Calculate the coverage of a target protein sequence by peptides in a given list

In [None]:
#export

import re

def calculate_sequence_coverage(target_sequence:str, peptide_list:list)->(int, int, float, list):
    """
    Calculate the percentage of a target protein covered by a list of peptides.
    Args:
        target_sequence (str): the protein sequence against which the peptide_list should be compared.
        peptide_list (List[str]): the list of peptides (str) to be compared against the target_sequence.
    return:
        int: number of residues in target_sequence.
        int: number of residues in target_sequence covered by peptides in peptide_list.
        float: percentage of residues in target_sequence covered by peptides in peptide_list.
        list (dict{str:bool}): list of dicts where keys are residue one-letter codes and values are bool (covered = True, not-covered = False). 
    """   
    residues = [
        {'res': res, 'covered': False} for res in target_sequence
    ]
    for peptide in peptide_list:
        # remove lowercase PTM markers if present
        peptide = ''.join(_ for _ in peptide if not _.islower() and _.isalpha())
        matches = [m.start() for m in re.finditer('(?=%s)' %peptide, target_sequence)]
        for m in matches:
            for index in range(m, m+len(peptide)):
                residues[index]['covered'] = True

    total = len(residues)
    total_covered = len([r for r in residues if r['covered'] == True])
    coverage_percent = total_covered / total * 100
    
    return total, total_covered, coverage_percent, residues
    

In [None]:
#hide

import numpy as np

def test_calculate_sequence_coverage():
    
    test_target_protein     = 'TESTTARGETSEQ'
    
    tests = [
        ['++++------+++', ['TEST', 'SEQ']],
        ['----------+++', ['TESST', 'SEQ']],
        ['----------+++', ['', 'SEQ']],
        ['-------------', ['RANDEMPEP']],
        ['++++------+++', ['TEpST', 'pSEQ']],
        ['++++------+++', ['modificationTEST', 'SEQ']],
        ['++++------+++', ['e<^TEST', 'SEQ']],
        ['----------+++', ['SEQ', 'SEQ']],
        ['-------------', []],
    ]
    
    # TODO: iTRAQ 4/8-plex on peptide N-term will make this fail
    # -- looks like an inconsistency in naming of PTM identifier in modifications.tsv though
    # -- eg itraq4K<^  should this be   itraq4<^  as with TMT mods?
    
    for test_target_covered_map, test_peptide_list in tests:

        test_total = len(test_target_protein)
        test_total_covered = test_target_covered_map.count('+')
        test_coverage_percent = test_total_covered / test_total * 100
        test_residue_list = [
            {
                'res': test_target_protein[i],
                'covered': True if test_target_covered_map[i] == '+' else False
            } for i in range(len(test_target_protein))
        ]

        total, total_covered, coverage_percent, residue_list = calculate_sequence_coverage(
            test_target_protein, test_peptide_list
        )

        assert total == len(test_target_protein)
        assert total_covered == test_total_covered
        assert total_covered == len([_ for _ in test_residue_list if _['covered'] == True])
        assert np.isclose(test_coverage_percent, coverage_percent) == True

        for i in range(len(test_target_protein)):
            assert test_target_protein[i] == residue_list[i]['res']

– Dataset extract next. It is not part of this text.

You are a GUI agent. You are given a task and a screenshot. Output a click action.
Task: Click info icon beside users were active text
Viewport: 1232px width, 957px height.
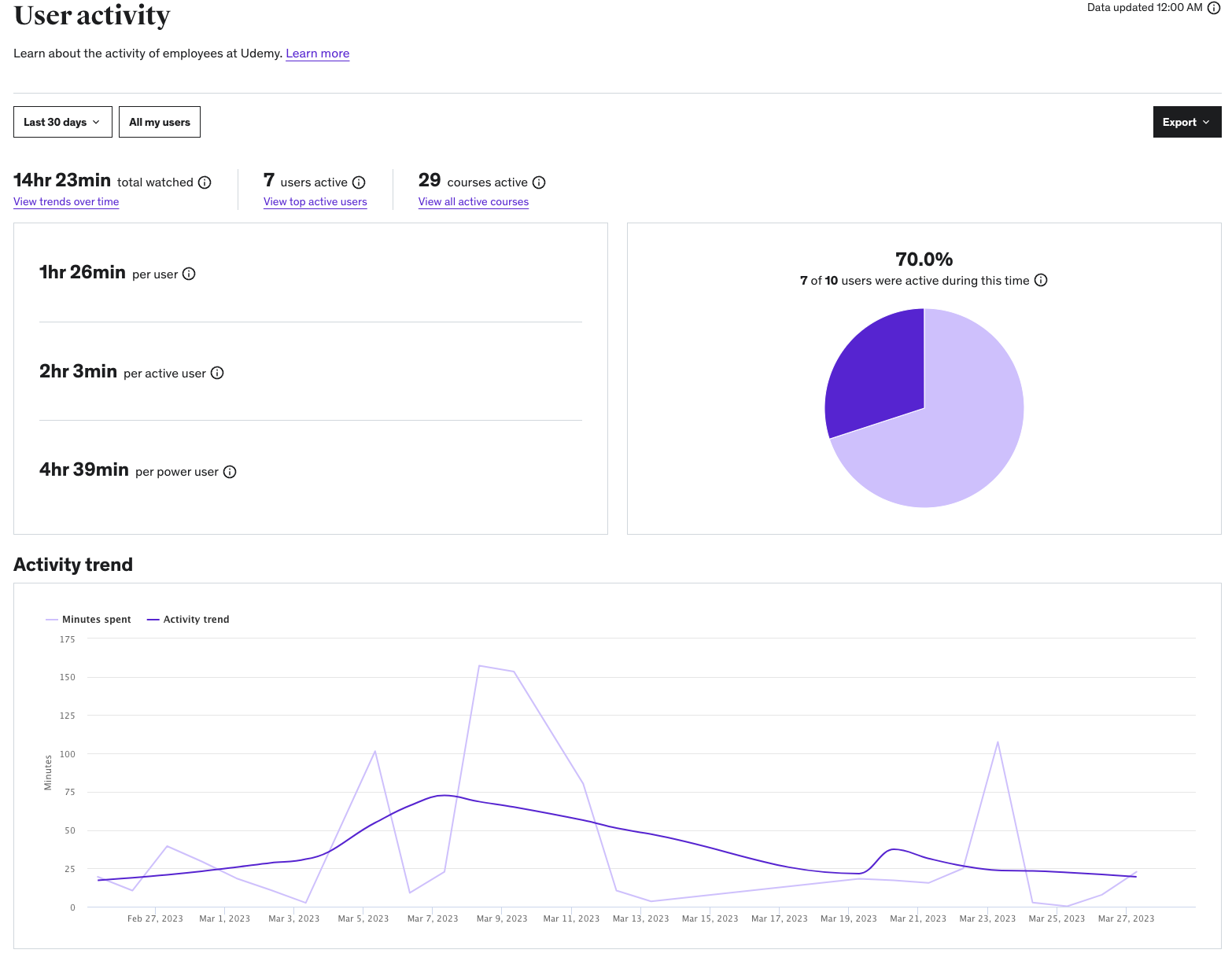click(x=1041, y=281)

test_calculate_sequence_coverage()

In [1]:
#hide
from nbdev.export import *
notebook2script()

Converted 00_settings.ipynb.
Converted 01_chem.ipynb.
Converted 02_io.ipynb.
Converted 03_fasta.ipynb.
Converted 04_feature_finding.ipynb.
Converted 05_search.ipynb.
Converted 06_score.ipynb.
Converted 07_recalibration.ipynb.
Converted 08_quantification.ipynb.
Converted 09_matching.ipynb.
Converted 10_constants.ipynb.
Converted 11_interface.ipynb.
Converted 12_performance.ipynb.
Converted 13_export.ipynb.
Converted 14_display.ipynb.
Converted additional_code.ipynb.
Converted contributing.ipynb.
Converted file_formats.ipynb.
Converted index.ipynb.